The key is to avoid a “gridlocked conflict,” in which you can’t make headway in a recurring fight. At the bottom of these issues, the Gottmans have found, are core-value differences that take couples by surprise. For instance, a fight about finances isn’t just about the cash but about the meaning of money, power, freedom, and security. You might not be able to find the perfect compromise, but by creating an open dialogue, you can discuss the issue without hurting feelings.
Myth: Gender differences are behind your mega fights. Men aren’t from Mars, and women aren’t from Venus; we’re all just from Earth. As it turns out, “men are just as in touch with their emotions as women,” Julie Gottman says. “On the other hand, some women are very reluctant to express their negative emotions. So it balances out. There are more similarities than the culture generally believes.”

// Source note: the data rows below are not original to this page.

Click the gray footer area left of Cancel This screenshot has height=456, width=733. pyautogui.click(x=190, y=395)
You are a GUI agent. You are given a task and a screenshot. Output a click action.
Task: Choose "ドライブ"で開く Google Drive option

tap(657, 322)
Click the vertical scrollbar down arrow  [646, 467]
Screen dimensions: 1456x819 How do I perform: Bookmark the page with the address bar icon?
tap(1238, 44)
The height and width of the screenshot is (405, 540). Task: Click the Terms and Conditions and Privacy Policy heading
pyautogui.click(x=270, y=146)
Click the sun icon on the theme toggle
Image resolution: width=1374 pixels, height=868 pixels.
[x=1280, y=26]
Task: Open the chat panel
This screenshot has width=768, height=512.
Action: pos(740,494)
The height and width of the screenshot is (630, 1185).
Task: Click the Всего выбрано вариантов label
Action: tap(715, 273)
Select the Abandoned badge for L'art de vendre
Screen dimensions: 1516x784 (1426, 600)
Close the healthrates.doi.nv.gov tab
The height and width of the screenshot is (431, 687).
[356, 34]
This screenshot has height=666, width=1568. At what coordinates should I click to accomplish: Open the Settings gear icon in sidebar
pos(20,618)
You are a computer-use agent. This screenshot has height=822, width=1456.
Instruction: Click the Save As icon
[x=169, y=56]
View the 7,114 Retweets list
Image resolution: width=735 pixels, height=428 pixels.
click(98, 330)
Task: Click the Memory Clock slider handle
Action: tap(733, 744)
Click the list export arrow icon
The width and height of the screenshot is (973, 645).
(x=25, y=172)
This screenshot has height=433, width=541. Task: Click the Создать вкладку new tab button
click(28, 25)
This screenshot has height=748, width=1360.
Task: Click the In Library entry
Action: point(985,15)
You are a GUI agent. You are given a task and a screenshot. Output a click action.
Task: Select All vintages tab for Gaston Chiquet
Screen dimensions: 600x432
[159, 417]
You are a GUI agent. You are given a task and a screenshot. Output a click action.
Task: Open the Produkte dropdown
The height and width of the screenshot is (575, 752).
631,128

A study in Cognition and Emotion found that when women thought long term about their lives, they reported themselves as more emotional than men. But when participants rated their emotions on a moment-to-moment basis, the gender differences disappeared. Your cultural upbringing and family environment have a much bigger influence on your willingness to express your emotions than your X or Y chromosome, the Gottmans say.
Myth: You repeat your parents’ relationship problems. How you carry your childhood baggage is more important than the fact that you have any. “Nobody escapes childhood without some crazy buttons and triggers, but it doesn’t mean you can’t have a great relationship,” John Gottman says.
Tom Bradbury, PhD, a psychologist at the University of California, Los Angeles, coined the phrase “enduring vulnerabilities” for these historical triggers. Certain words and actions might dig up old feelings and provoke a reaction. Make sure you and your partner understand what sets the other off, and avoid those weaknesses.
Circumstances from your past could also prompt what psychologists call projective identification—an example is taking something you resent from your childhood and applying it to your partner. If you had a distant, cold parent, for instance, you might assume your partner is being distant and cold too. Instead of blaming your partner’s character, explain how the actions make you feel and what he or she can do to help you feel better.
You can have a happy, stable relationship despite any emotional baggage.
Myth: Opposites attract. The idea that one partner’s strengths compensate for the other’s weaknesses and vice versa sounds good at first, but the Gottmans say that their research provides no support for this. You can be opposites on some smaller subjects (you’re on the sand reading a book; he’s hitting the waves), but when it comes down to the core issues, it’s best to be similar. “The major incompatibility that we’ve found that is really predictive of divorce is how people feel about expressing emotion,” John Gottman says. For instance, if one person wants to talk about anger and sadness while the other thinks you should keep negative feelings to yourself, each partner will start to resent the other.